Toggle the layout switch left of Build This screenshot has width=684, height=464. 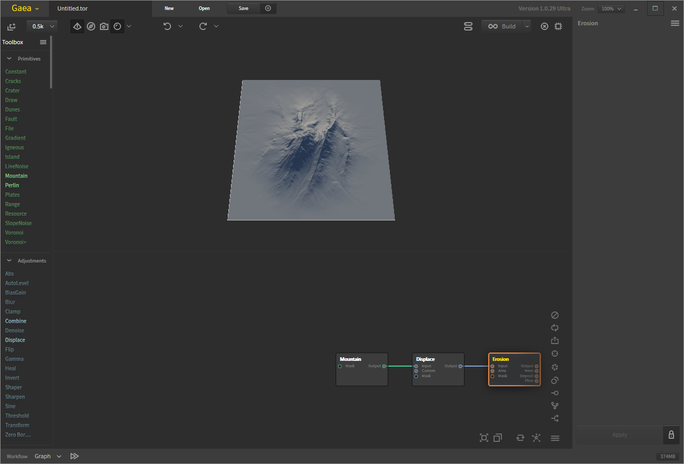tap(468, 26)
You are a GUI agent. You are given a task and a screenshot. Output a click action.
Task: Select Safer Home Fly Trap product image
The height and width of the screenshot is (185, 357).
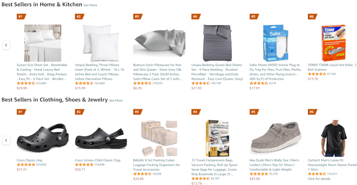276,43
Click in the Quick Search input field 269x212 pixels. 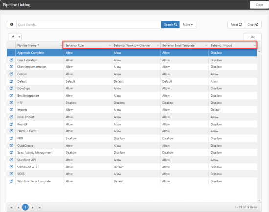(x=89, y=25)
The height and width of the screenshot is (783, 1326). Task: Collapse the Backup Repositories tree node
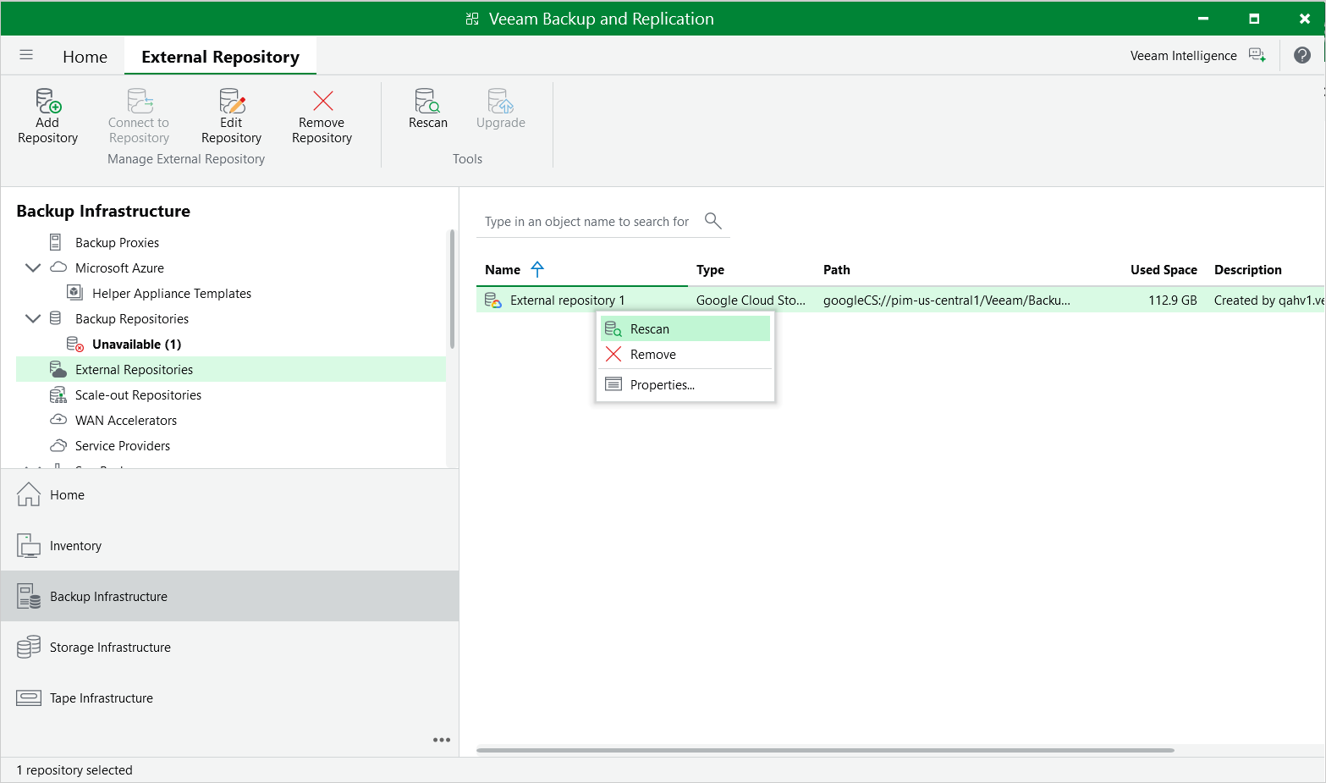[x=33, y=318]
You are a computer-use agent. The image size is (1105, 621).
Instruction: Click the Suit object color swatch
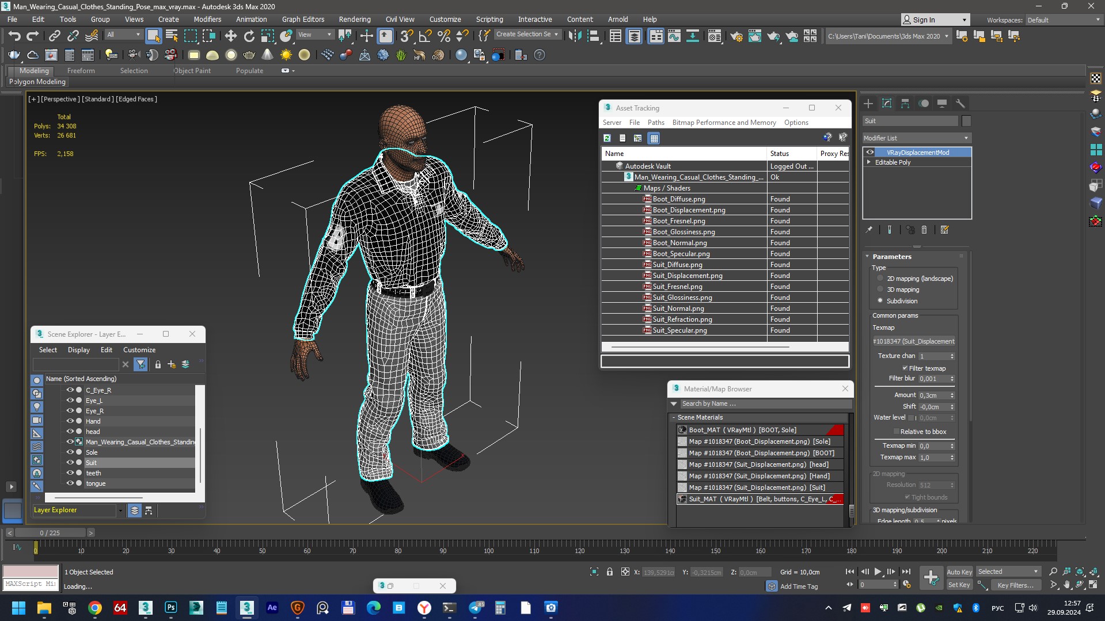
★ ★ ★
Search the listing for "image" and copy each line holding it.

Task: Select Safer Home Fly Trap product image
You are a computer-use agent. The image size is (1105, 621).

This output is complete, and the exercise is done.